The most pressing talks there are over part of the rescheduled Soviet Union debt -- which were instruments called PRINS -- which is due tomorrow, but has a 15-day grace period. Under the rescheduling agreement worked out in 1997, half of what is due tomorrow was to be paid in cash and half in bonds to be called Interest Arrears Notes (IANs). Instead, Russia has now proposed to pay the entire $724 million payment with new IANs said to be worth only about 13 percent of their face value.

Russian officials in Moscow have been quoted as saying there would be an additional $216 million cash interest payment. The Moscow Times reports that Russia does feel an obligation to honor this paper, but the banks involved in the London talks said they had seen nothing on that.

A Deutsche Bank spokesman says this issue may be taken up this week by the negotiators from the banks, but that most of their attention is still focused on the agreement in principle announced two weeks ago on the Russian government treasury notes, known as GKOs.
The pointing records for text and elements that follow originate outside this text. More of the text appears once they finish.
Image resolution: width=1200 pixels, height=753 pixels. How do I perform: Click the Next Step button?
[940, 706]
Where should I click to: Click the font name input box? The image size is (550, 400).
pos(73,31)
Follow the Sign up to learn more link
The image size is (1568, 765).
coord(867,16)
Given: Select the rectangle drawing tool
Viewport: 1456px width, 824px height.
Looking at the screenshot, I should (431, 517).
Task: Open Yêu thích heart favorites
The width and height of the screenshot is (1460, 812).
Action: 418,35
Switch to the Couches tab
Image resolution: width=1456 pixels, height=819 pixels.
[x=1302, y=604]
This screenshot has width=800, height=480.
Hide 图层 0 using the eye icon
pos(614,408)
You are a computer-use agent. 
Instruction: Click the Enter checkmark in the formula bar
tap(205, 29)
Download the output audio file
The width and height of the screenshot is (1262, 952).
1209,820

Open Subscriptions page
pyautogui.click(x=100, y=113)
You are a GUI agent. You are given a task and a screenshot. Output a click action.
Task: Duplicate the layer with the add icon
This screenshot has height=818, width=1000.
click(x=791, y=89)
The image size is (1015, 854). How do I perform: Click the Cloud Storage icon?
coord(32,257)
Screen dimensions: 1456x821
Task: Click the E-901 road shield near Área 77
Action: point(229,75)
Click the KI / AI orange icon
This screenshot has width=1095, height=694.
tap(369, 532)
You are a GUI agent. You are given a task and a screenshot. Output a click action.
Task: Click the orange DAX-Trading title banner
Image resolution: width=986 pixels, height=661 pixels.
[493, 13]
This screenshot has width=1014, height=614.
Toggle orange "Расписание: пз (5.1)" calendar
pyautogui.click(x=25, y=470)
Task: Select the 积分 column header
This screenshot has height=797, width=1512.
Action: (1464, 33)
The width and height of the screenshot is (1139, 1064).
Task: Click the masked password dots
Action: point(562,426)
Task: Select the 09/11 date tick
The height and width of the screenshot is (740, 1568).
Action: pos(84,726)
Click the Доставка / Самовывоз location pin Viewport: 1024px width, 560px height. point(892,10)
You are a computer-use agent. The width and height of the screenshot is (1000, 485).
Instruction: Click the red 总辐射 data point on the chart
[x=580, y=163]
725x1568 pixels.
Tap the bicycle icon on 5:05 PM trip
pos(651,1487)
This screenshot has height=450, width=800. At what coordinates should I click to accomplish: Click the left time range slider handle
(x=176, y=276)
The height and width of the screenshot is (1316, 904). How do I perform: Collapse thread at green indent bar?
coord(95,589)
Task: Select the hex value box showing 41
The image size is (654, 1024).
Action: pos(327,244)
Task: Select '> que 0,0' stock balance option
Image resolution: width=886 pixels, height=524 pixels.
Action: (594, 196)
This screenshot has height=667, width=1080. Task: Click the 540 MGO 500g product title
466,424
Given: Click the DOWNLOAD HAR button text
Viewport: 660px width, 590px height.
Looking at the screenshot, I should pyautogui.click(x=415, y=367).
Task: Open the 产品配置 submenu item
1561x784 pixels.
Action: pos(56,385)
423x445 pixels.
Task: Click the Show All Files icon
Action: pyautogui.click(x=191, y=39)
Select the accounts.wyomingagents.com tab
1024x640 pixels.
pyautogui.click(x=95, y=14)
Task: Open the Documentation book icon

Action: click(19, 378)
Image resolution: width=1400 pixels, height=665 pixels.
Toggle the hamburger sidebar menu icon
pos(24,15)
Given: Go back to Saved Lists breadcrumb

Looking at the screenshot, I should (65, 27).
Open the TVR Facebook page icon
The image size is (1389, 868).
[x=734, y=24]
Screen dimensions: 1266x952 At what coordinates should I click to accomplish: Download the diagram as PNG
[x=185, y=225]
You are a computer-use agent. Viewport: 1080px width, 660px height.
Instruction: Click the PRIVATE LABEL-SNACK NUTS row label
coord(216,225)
The spokesman said a number of subcommittees of commercial bankers are still working on the Russian offer of a complicated mix of instruments to handle the approximately $10 billion owed on the GKOs to foreign commercial creditors.

There continue to be disagreements among the western banks involved. One group -- those with continuing active business involvement in Russia -- are willing to take more ruble denominated securities which could only be used for transactions with Russia. A second group wants only to get hard currency out as quickly as possible.

Russian official government debt to other countries -- handled through the so-called Paris Club of official creditors -- amounted to more than $50.4 billion at the end of 1996, but that is nearly covered by the more than $47 billion other countries owe Russia. Most are Soviet-era debts owed by poor, developing countries.

Russia's other big foreign debt is what it owes the International Monetary Fund (IMF), the World Bank and the European Bank for Reconstruction and Development (EBRD), totaling more than $25.5 billion.

Russian officials last week suggested they might ask the IMF to "reschedule" what Moscow is due to repay the fund in 1999, but IMF officials have made a point of underscoring that the fund does not and will not reschedule debt owed by member countries.

IMF officials will not say exactly how much Russia is due to repay in 1999 -- it has kept up its repayments so far on a total debt of $19.580 billion -- but United Financial estimates that $4.8 billion is due next year. IMF officials point out that the repayment schedule is heavier in later years because of grace periods in some of the loans.

(Floriana Fossato in the Moscow bureau contributed to this report.)